Book Five shares many similarities with Federal Rule of Civil Procedure 23. As expected, there are also significant differences. This article provides a broad overview and comparison of Book Five's key provisions with Rule 23, and concludes by highlighting the implications of the new Mexican collective action procedures for companies doing business in Mexico.
In order to certify a collective action under Mexican law, familiar prerequisites must be satisfied. Book Five contains provisions which roughly correspond to Rule 23's requirements that the class size be sufficiently numerous,1 common questions of fact or law exist among class members,2 and absent class members be adequately represented.3 Although in a strict sense there appears to be no requirement that the representative's claims and defenses be typical of the class, Book Five's provisions requiring “adequate representation,” “no conflict of interest,” and “common facts,” read together, largely overlap with the typicality requirement.4
Book Five contains an additional requirement not found in Rule 23: Whereas U.S. class actions may be brought regarding any substantive claim,5 Mexico's collective actions can only be used by individual class representatives to prosecute consumer claims (including antitrust and financial services claims) and environmental claims.6
Book Five provides for three types of collective actions. The first type are “diffuse” actions, in which the rights prosecuted are indivisible and pertain to an undetermined group of individuals. The second are “collective” actions “in the strict sense” (hereafter “pure collective” actions) in which the rights are indivisible but the group is determined or determinable. The third type are “homogenous individual” actions, in which the rights prosecuted are divisible and the group is comprised of similarly situated individuals.7
In a general sense, diffuse actions and pure collective actions may be compared to Rule 23(b)(1) and (b)(2) actions, to the extent these class actions are concerned with indivisible harm to a class of people, while “homogeneous individual” actions may be compared to Rule 23(b)(3) actions to the extent these actions are concerned with divisible harm to individuals. The following chart illustrates this comparison:
The rules regarding what damages may be sought under the different types of class actions are somewhat different. Under Rule 23(b)(3), individualized monetary damages may be pursued for all types of claims, but under Rule 23(b)(2), the primary form of relief sought must be injunctive or declaratory. Moreover, under Wal-Mart Stores, Inc. v. Dukes, individualized monetary damages under Rule 23(b)(2) may not be awarded.8 Under Book Five, on the other hand, injunctive and declaratory relief are available in all three types of collective actions, but monetary damages appear to be available only for pure collective and individual homogenous actions.9 Moreover, only causes of action arising from a contract relationship may be pursued in a homogenous individual action under Book Five, with damages limited to specific performance, rescission and other appropriate ex contractu relief.10 None of the three types of class actions under Rule 23 contains any such restriction.

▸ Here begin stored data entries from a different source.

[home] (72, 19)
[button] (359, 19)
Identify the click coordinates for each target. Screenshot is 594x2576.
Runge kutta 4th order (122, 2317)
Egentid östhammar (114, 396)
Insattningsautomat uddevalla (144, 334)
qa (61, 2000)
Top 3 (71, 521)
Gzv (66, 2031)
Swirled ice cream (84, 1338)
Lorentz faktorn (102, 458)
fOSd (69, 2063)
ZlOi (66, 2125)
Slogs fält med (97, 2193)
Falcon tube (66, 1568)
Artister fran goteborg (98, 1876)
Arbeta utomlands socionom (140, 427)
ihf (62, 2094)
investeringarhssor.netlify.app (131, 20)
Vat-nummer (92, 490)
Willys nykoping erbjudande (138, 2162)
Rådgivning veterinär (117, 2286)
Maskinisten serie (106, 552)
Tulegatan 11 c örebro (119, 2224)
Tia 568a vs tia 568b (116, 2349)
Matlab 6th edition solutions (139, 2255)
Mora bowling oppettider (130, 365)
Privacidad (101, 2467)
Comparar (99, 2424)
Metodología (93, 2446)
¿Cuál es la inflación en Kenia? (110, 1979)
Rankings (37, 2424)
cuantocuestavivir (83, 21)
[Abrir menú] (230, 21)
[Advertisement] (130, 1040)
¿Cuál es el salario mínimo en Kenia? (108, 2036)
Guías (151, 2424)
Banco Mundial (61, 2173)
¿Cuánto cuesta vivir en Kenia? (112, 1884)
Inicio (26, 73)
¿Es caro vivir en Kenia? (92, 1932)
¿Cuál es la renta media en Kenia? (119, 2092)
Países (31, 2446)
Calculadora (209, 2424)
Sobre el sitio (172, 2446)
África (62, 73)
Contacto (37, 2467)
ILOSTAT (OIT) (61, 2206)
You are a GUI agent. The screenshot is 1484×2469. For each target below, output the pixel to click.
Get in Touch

In addition, the scope and requirements of actions for monetary damages are different. Similar to the superiority requirement for a class action under Rule 23(b)(3), Book Five requires that a collective action must have greater “convenience” than an individual action,11 and that collective action treatment must be “suitable.”12 But although Book Five requires common questions of law or fact exist among the members of the collectivity,13 there is no specific requirement that such common questions predominate over individual issues—the touchstone for actions under Rule 23(b)(3). This may be tempered to some extent by Book Five's convenience and suitability provisions, but nonetheless, it marks a substantial divergence.
As under Rule 23, Book Five requires judges to issue a class certification order14; however, the timing of this process is drastically different. In U.S. practice, under Rule 23 and other applicable rules of procedure, the defendant has several weeks to respond initially to the complaint; then, typically, after defendant has answered, plaintiffs will move for a class certification order after some initial discovery has occurred. This process can take many months. Under Book Five, by contrast, the defendant has only five days to respond to the collective action complaint. Additionally, the court has only 10 days after the complaint is filed to issue its class certification decision.15 This strongly suggests that the class certification procedure under Book Five is a purely procedural mechanism, such that the court does not conduct a rigorous analysis and, unlike U.S. procedure, examine the merits.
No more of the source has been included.